То была не игра – волшебство. Юная фея нашла тон с таким пронзительным чутьем, что в ответ нельзя было ни отшутиться, ни сфальшивить. И Симагин, раздираемый сладкой болью соединения, сказал, как говорят иногда в миг тоски или счастья со случайными собеседниками, но почти никогда – с теми, с кем пылесосят квартиру и считают трешки, оставшиеся до зарплаты:

– Я был бы очень горд, Таня... очень... счастлив. И очень бы всех любил. И... очень много мог бы, гораздо больше... – он с силой провел ладонью по щеке, и вдруг улыбнулся беспомощно: – Значит, хотел бы?.. Но только если бы нам всем не приходилось друг другу врать. А это, наверное, невозможно...

Она смотрела на него с восхищением и печалью.

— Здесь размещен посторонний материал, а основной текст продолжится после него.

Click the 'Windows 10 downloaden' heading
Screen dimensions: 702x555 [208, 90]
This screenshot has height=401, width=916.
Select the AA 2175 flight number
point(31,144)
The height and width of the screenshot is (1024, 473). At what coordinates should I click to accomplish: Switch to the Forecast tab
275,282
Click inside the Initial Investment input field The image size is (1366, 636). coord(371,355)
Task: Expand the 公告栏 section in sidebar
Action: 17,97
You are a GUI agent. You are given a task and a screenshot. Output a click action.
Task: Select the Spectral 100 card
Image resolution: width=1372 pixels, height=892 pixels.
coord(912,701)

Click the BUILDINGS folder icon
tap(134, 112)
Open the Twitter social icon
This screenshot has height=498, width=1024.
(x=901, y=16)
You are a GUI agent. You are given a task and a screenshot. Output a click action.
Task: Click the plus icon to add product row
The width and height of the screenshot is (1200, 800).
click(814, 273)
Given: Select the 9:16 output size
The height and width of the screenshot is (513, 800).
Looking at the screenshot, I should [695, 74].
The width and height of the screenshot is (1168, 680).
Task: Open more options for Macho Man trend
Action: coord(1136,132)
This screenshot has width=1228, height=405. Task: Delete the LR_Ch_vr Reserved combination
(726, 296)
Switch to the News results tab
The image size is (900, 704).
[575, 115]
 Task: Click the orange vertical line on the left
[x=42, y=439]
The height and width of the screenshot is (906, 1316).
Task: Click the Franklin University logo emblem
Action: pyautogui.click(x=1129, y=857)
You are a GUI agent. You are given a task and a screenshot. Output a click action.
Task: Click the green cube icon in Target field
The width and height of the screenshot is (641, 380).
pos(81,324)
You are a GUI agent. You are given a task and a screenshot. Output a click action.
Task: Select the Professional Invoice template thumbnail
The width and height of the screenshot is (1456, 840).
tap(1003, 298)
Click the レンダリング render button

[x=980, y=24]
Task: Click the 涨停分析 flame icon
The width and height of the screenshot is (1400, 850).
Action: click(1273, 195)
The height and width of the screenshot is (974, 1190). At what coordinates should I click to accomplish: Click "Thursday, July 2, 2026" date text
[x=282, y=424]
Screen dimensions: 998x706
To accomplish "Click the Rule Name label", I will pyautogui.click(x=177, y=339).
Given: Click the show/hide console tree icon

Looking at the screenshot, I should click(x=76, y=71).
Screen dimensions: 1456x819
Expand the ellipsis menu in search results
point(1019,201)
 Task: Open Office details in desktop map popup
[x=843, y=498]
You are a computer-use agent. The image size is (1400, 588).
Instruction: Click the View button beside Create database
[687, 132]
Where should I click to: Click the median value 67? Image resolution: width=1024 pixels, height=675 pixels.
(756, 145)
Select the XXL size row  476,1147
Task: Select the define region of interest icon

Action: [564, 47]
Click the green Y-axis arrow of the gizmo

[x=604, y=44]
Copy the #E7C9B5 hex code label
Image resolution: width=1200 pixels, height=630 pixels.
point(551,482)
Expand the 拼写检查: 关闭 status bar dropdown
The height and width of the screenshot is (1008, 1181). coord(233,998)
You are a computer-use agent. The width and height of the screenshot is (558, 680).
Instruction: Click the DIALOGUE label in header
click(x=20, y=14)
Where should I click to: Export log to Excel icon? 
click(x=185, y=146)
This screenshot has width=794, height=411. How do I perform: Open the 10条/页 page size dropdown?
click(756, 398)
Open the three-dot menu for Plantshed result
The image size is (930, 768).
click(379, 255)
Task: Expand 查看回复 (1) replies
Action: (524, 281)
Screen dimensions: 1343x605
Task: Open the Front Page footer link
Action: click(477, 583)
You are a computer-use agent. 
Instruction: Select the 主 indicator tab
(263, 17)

– А жена вас часто не понимает?

– Случается... Наверное, как и я ее.

– Не сердитесь на нее. Пожалуйста.

– Я никогда на нее не сержусь. Не умею. Только очень страшно и все валится из рук.

Она пошла в его руки.

Сквозь неощутимое платье, лишь усиливающее близость наготы, замерцало в его ладони ее тепло. Перед глазами покачивался огромный бант. Он ласково передвинул одну ладонь ей подмышку, а другой осторожно потянул к себе, как бы поворачивая – она поняла, она удивительно понимала его руки: продолжая переступать в танце, изогнулась гибко и в распахнутую ладонь Симагина преданно вошла прохладная выпуклость, увенчанная твердой, набухшей короной. Симагин потерял дыхание, и Ася не сразу смогла произнести то, что хотела – настолько оглушающим оказалось это простое прикосновение.

– Вы не осуждаете меня?

– Я преклоняюсь перед вами.

– Я очень долго не решалась прийти. Но не смогла не прийти. Потому что любить надо только того, кого любишь, правда? Что бы там ни было. Иначе жить незачем.

– Моя жена часто повторяет одну фразу: люблю – это значит, помогаю, пока не сдохну.

– Эту фразу она впервые услышала от вас. Вы просто забыли.

Он хотел спросить: "Откуда вы знаете, Таня?", но спросил:

– Мне можно поцеловать вас?

Она засмеялась тихо, как мама подле засыпающего ребенка, и плотнее вжалась грудью в его ладонь.

– Вам все можно.

– Все?

– Таким, как вы, должно быть можно все. И я жизнь положу, чтобы этому помогать. Чем больше вы сможете, тем лучше будет людям. Всем-всем.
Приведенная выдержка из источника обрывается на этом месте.